I think it has to adapt, as the population changes.
However, I would also disagree with the implication that societies/ governments evolve towards what is best for its people -- I suggest they evolve towards what is best for those who obtain and hold power.
But in theory, not always in practice, we strive to better our government. That's all I'm really asking. It's more of a philosophical question.
Second choise.
One of the superusers here posted a quote, whose I can't recall, relating to progress being made by the undisciplined man. And there are a LOT of undisciplined men out there. It'll take a long time for society to catch up in the adaptation process.

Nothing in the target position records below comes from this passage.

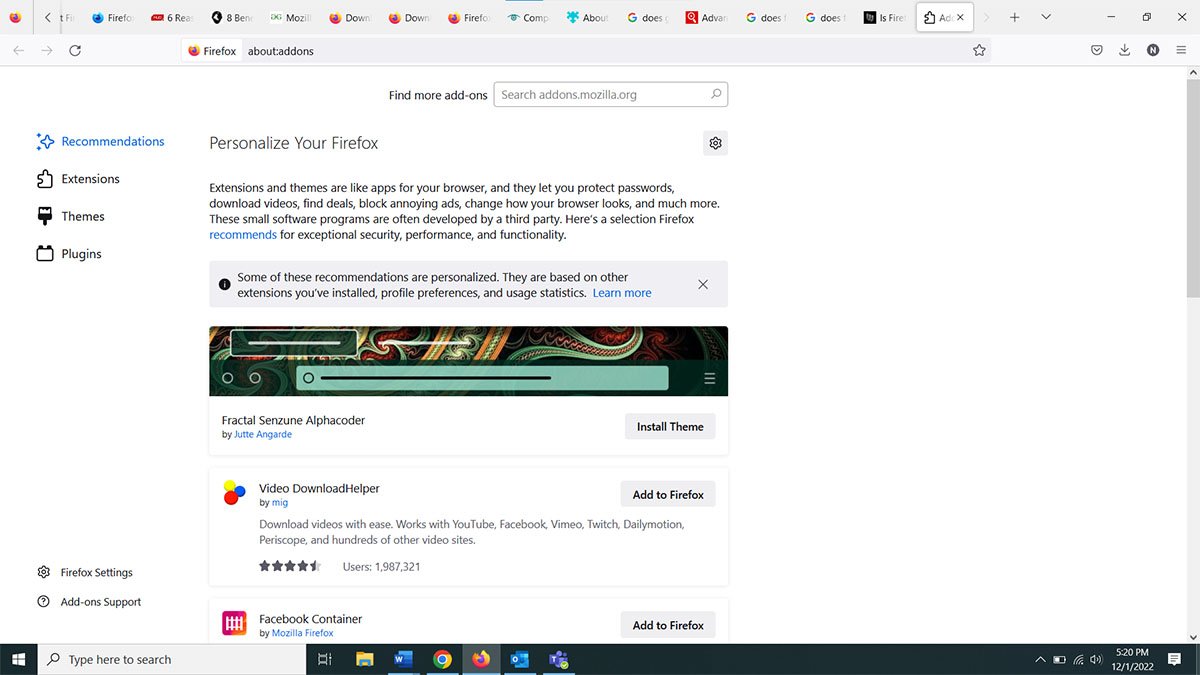Open the Tools for all add-ons gear

pyautogui.click(x=715, y=143)
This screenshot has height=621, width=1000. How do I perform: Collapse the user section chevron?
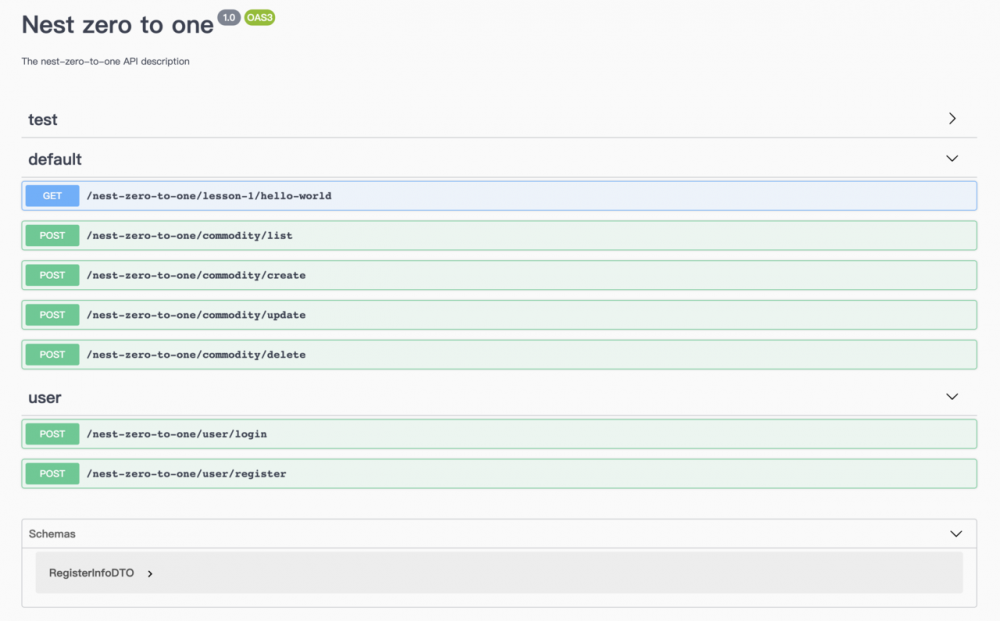952,396
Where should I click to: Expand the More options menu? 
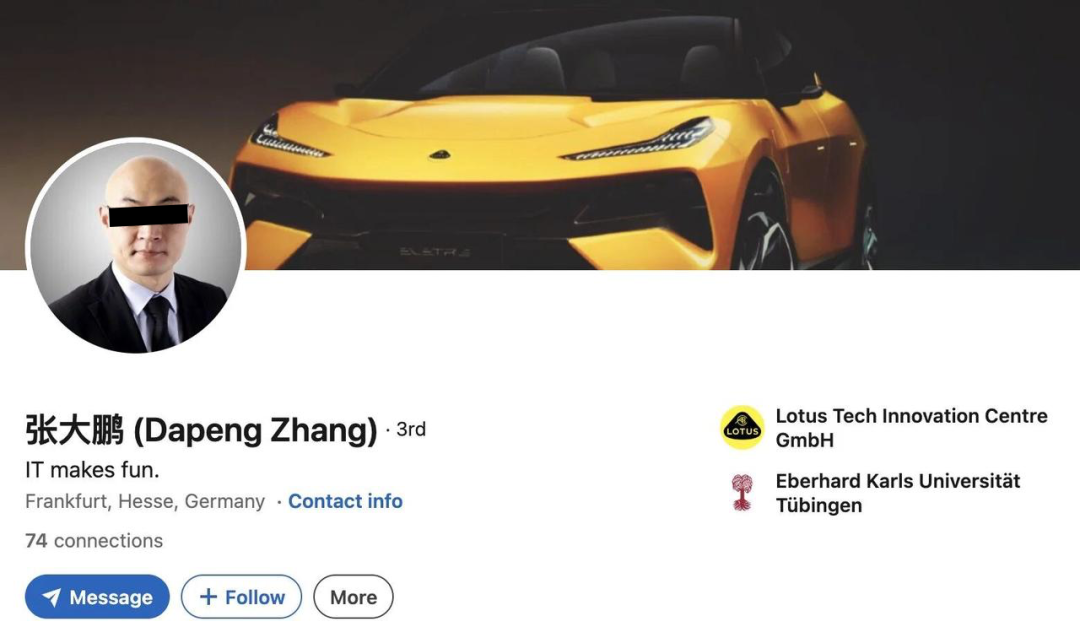pos(353,597)
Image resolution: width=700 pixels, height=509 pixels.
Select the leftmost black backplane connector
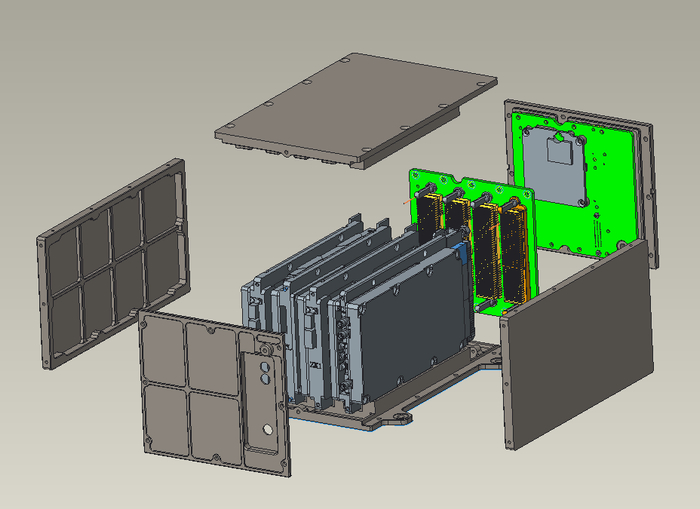coord(429,214)
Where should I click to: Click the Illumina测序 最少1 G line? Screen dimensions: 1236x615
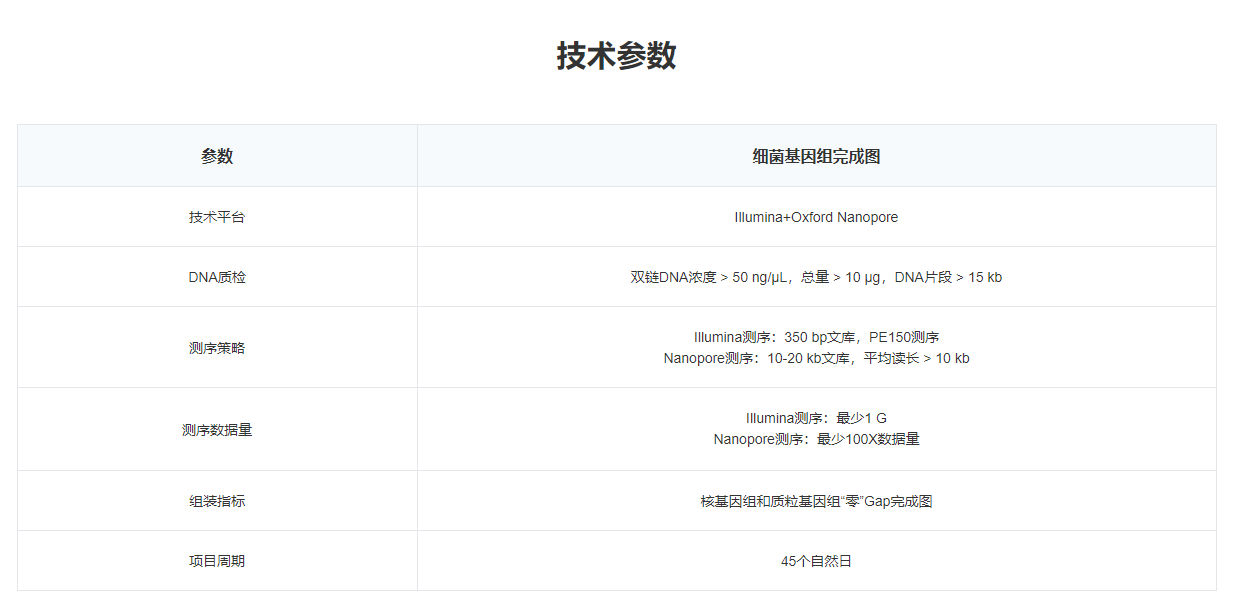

That would be Inspectah_Deck, I believe.
Well, if is philosophical: That's why they say democracy is the best! Unlike totalitarian gov, democracy doesn't claim to be perfect so it can be improved. My opinion is that any democratic form of government can be improved by a continues "fight" between state institutions and the organization of the civil society. In this way the state,as an autonomous social organism, can be protected against any form of anarchy, without suffocating the individual freedom of the people.
Wrongo Cathexis. Just look at American government today. People are living overall better lives than they were some 200 years ago when out country started out. Our govt now give us good protection, we have our civil rights, and we a lot more perks than other smaller countries. Employment rate here is good so people can get jobs. If you are basing your argument on having to pay taxes for our rights and our perks thats too bad. Our government is doing a hell of a job caring for common man.
I most certainly believe that if you leave a record unattended and it skips it will just keep on skippin. But then you realize the skippin is just comfortable conformity.
The whole notion of "perfection" is a pretty murky thing. It reminds me of Plato's world of ideas and forms. I mean, if you got to perfect, where could you go from there? This perfect notion seems to require a finite reality, a sum total of things, where reality seems to me necessarily unbeginning, unending and boundless in all directions. I don't think there is a topmost or bottommost, so perfect is a state of mind. It's like Buddha said about life, "like a lavender mist on the wind" or some such. Things are perfect for a moment, then it's gone, and another takes its place, and so on. What a glorious reality!
There is no state of "perfection." Such a state or condition implies a totality: a sum total of perfection. Because we exist in an unbeginning, unending, reality which is boundless in all directions, there is no possible highest, lowest, or most perfect. It is just a wonderful (or terrible) cosmic sandbox, and you are free to play (in and out of countless dimensions) forever.
More perfect, griffon. Or best possible.